WORK INSTRUCTION:
Please restate the data that follows, leaving every word in place.

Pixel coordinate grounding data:
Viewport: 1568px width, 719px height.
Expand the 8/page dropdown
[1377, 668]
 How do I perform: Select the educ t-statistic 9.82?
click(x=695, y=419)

PROBLEM SOLUTION:
Viewport: 1568px width, 719px height.
Expand the 8/page dropdown
[1377, 668]
 How do I perform: Select the educ t-statistic 9.82?
click(x=695, y=419)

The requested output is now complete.